反转录-聚合酶链反应、免疫组织化学和荧光原位杂交方法检测棘皮动物微管相关蛋白样 4-间变性淋巴瘤激酶融合阳性非小细胞肺癌的比较：对最佳临床检测的影响。

Comparison of reverse transcription-polymerase chain reaction, immunohistochemistry, and fluorescence in situ hybridization methodologies for detection of echinoderm microtubule-associated proteinlike 4-anaplastic lymphoma kinase fusion-positive non-small cell lung carcinoma: implications for optimal clinical testing.

机构信息

Institute for Clinical and Experimental Pathology, ARUP Laboratories, Salt Lake City, Utah, USA.

出版信息

Arch Pathol Lab Med. 2012 Jul;136(7):796-803. doi: 10.5858/arpa.2011-0321-OA.

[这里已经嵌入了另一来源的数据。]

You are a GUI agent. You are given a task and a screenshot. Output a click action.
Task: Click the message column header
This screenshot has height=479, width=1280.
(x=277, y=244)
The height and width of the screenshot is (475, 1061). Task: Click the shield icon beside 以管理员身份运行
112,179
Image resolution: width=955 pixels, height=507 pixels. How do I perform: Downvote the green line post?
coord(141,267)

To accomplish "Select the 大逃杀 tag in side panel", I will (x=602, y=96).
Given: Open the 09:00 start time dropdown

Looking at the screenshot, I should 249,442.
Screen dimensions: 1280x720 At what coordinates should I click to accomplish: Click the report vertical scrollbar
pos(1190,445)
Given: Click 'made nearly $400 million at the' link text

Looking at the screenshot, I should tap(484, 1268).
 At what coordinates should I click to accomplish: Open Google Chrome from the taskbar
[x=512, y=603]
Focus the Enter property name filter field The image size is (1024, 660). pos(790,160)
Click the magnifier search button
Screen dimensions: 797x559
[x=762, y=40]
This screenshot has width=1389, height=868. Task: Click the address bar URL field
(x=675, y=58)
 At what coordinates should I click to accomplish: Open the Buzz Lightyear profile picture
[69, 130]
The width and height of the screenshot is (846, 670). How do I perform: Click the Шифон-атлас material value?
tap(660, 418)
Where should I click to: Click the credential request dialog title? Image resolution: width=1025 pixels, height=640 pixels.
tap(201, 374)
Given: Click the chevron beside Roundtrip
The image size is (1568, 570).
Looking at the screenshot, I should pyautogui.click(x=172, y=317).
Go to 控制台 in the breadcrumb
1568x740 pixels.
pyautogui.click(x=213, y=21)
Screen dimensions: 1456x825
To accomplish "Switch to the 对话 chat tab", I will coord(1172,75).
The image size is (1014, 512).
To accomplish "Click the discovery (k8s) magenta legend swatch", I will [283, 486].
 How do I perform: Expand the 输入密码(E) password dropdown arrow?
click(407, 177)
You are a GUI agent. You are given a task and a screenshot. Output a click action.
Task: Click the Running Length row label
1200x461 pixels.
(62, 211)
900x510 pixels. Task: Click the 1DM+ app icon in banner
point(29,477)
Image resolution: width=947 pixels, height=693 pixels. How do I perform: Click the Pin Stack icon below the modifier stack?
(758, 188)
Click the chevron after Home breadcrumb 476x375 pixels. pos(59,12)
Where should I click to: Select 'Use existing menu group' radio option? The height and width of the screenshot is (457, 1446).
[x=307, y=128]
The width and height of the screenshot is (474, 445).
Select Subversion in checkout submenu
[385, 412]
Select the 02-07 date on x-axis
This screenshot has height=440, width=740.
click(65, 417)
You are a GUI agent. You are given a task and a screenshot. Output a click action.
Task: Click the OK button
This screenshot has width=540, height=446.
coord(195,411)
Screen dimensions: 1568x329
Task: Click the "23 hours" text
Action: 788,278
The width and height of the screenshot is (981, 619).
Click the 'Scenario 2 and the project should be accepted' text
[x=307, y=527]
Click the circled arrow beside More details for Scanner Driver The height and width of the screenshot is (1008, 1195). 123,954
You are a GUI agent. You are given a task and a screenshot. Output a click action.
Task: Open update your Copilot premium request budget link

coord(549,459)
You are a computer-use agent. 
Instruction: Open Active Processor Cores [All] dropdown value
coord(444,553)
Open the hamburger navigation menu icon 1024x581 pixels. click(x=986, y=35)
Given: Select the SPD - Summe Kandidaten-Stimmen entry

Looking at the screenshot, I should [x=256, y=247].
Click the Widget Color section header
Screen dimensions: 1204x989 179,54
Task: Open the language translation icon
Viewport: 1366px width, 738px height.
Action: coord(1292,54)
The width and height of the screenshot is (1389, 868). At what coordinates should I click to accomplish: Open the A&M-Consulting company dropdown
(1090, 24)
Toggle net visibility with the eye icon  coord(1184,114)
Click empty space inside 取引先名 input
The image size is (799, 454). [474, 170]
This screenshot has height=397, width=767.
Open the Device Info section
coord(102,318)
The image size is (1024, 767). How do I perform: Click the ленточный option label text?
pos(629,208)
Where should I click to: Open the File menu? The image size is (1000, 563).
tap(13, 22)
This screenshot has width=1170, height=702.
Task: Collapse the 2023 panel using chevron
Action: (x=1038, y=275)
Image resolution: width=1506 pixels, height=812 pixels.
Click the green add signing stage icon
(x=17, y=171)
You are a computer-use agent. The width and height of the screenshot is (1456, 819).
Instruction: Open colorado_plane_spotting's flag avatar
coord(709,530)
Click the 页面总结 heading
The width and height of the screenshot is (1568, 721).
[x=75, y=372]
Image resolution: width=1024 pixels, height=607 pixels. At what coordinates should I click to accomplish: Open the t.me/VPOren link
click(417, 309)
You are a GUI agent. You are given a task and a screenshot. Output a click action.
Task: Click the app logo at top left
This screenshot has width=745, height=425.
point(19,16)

DOI:10.5858/arpa.2011-0321-OA

PMID:22742552

Abstract

CONTEXT

Echinoderm microtubule-associated proteinlike 4-anaplastic lymphoma kinase (EML4-ALK) gene fusions are detected in 3% to 13% of non-small cell lung carcinomas. Accurate testing for detection of EML4-ALK fusions is essential for appropriate therapy selection.

OBJECTIVE

To compare reverse transcription-polymerase chain reaction (RT-PCR), immunohistochemistry (IHC), and fluorescence in situ hybridization (FISH) methodologies for detection of EML4-ALK fusions.

DESIGN

Forty-six pulmonary adenocarcinomas were selected with enrichment for wild-type epidermal growth factor receptor (EGFR) status (wild type, n = 42; mutant, n = 4). Specimens were tested by IHC (Dako; clone ALK1), FISH (Abbott Molecular; LSI ALK break apart), and RT-PCR (variants 1 and 3a/b).

RESULTS

EML4-ALK variant 3a/b was detectable by RT-PCR, FISH, and IHC in 4% (2 of 46) of specimens. Complete agreement among FISH and IHC reviewers was obtained for variant 3a/b. No concordance existed among methodologies for the detection of EML4-ALK variant 1. The RT-PCR method detected variant 1 in 20% (9 of 46) of specimens. Agreement among FISH viewers was poor for variant 1 because only 11% (1/9) of specimens were scored as positive by all 3 viewers. The sensitivity of IHC for detection of variant 1 was also poor because only 1 of 9 samples (11%) was scored as positive. Overall, the frequency of EML4-ALK variants 1 and 3a/b was 24% (11 of 46) in adenocarcinomas enriched for wild-type EGFR status. One EML4-ALK variant 1 fusion was found to coexist with an EGFR exon 21 mutation.

CONCLUSIONS

The FISH interpretation demonstrated great variability among observers. The RT-PCR method was the most sensitive and least-subjective methodology for detection of EML4-ALK fusions.

摘要

背景

在 3%至 13%的非小细胞肺癌中检测到棘皮动物微管相关蛋白样 4-间变性淋巴瘤激酶（EML4-ALK）基因融合。准确检测 EML4-ALK 融合对于选择合适的治疗方法至关重要。

目的

比较逆转录聚合酶链反应（RT-PCR）、免疫组织化学（IHC）和荧光原位杂交（FISH）方法检测 EML4-ALK 融合。

设计

选择 46 例富含野生型表皮生长因子受体（EGFR）状态的肺腺癌（野生型，n=42；突变型，n=4）。通过 IHC（Dako；ALK1 克隆）、FISH（雅培分子；LSI ALK 分离）和 RT-PCR（变体 1 和 3a/b）对标本进行检测。

结果

EML4-ALK 变体 3a/b 可通过 RT-PCR、FISH 和 IHC 在 4%（46 例中的 2 例）标本中检测到。FISH 和 IHC 观察者之间对变体 3a/b 完全达成一致。EML4-ALK 变体 1 的检测方法之间没有一致性。RT-PCR 方法在 20%（46 例中的 9 例）标本中检测到变体 1。由于只有 11%（9 例中的 1 例）的标本被所有 3 位观察者均评为阳性，因此 FISH 观察者对变体 1 的一致性较差。IHC 检测变体 1 的敏感性也较差，因为只有 9 个样本中的 1 个（11%）被评为阳性。总的来说，在富含野生型 EGFR 状态的腺癌中，EML4-ALK 变体 1 和 3a/b 的频率为 24%（46 例中的 11 例）。发现 1 例 EML4-ALK 变体 1 融合与 EGFR 外显子 21 突变共存。